Figure 5. Ring1b-deficient ES cells retain expression of stem cell specific regulators.

(A,D) Examples of immunofluorescence stainings in Ring1b^−/Lox;CreER^T2 ES cells of (A) Oct4 (red) and DAPI (blue), and (D) Nestin (green) and DAPI (blue), either untreated (upper panels) or treated for four days with 4-OHT (middle panels) or three days with RA (lower panels). (B,C) Histograms represent the distribution of the mean immunofluorescence levels per cell retrieved after quantification of immunofluorescence stainings of Oct4 (B) or Ring1b (C) in Ring1b^−/Lox;CreER^T2 ES cells either untreated, or treated for four days with 4-OHT or three days with RA. (E) Graph representing the number of Ring1b^−/Lox;CreER^T2 ES cells either untreated, or treated for four days with 4-OHT or three days with RA that show ubiquitous (black bars) or filamentous (grey bars) Nestin staining. (F) Alkaline phosphatase activity stainings in Ring1b^−/Lox;CreER^T2 ES cells either untreated, or treated for four days with 4-OHT or three days with RA.

Figure 6. Deregulation of genes bivalent or H3K4me3 marked genes with HCPs in Ring1b-deficient ES cells.

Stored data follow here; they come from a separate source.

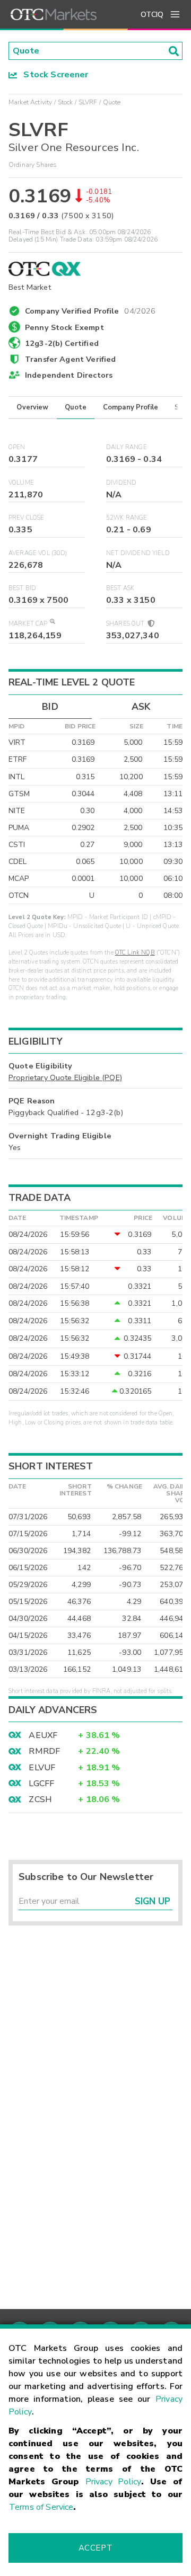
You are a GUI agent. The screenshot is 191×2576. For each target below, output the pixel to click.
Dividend (121, 483)
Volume (21, 483)
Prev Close (26, 518)
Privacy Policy (113, 2482)
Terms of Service (41, 2507)
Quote (75, 407)
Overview (32, 407)
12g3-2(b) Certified (62, 343)
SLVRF (88, 102)
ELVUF (42, 1767)
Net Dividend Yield (138, 553)
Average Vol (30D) (37, 553)
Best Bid (22, 588)
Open (16, 447)
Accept (95, 2548)
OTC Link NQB (135, 953)
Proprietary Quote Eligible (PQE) (65, 1077)
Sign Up (152, 1901)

(A–D) Circle graphs show that Ring1b primarily occupies (C) and regulates (D) transcription of genes with high CpG content promoters (HCPs) rather than intermediate (ICP) or ‘low’ (LCP) CpG content promoters, compared to the distribution of HCPs in all genes (A) or only the deregulated genes (B) at the microarray (‘genome-wide’). (E) Bar graph showing the distribution (percentages) of the chromatin state of HCPs for all genes on the whole microarray (‘genome-wide’); only the genes deregulated in absence of Ring1b; Ring1b bound genes; only deregulated Ring1b bound genes in Ring1b-deficient ES cells. Graph shows that Ring1b binds and regulates transcription of bivalent, and to a lesser extend H3K4me3 marked genes (final two columns), in contrast to the genome-wide distribution of these marks on promoters (first two columns). (F) as (E), but for genes with ICPs. Graph shows that bivalent Ring1b bound genes with ICPs are not deregulated in Ring1b-deficient ES cells. (G) Blotplot representing Affimetrix array data of RNA expression levels in wild type ES cells , for the genes represented in (E). The blotplot shows that the median expression levels of H3K4me3 marked genes on the whole microarray (‘genome-wide’ ) are higher compared to the median RNA expression levels of H3K4me3+H3K27me3 marked genes (first two columns). This is similar for genes that are bound by Ring1b (middle two columns), and for Ring1b bound genes that are deregulated in Ring1b-deficient ES cells (last two columns). Black diamond represents median RNA expression level. (H–K) Line graph showing changes (log2 ratio) in gene expression of bivalently (H–I) or H3K4me3 (J–K) marked genes bound by Ring1b following deletion of Ring1b in Ring1b^−/Lox;CreER^T2 ES cells. Time is indicated in number of days of 4-OHT treatment.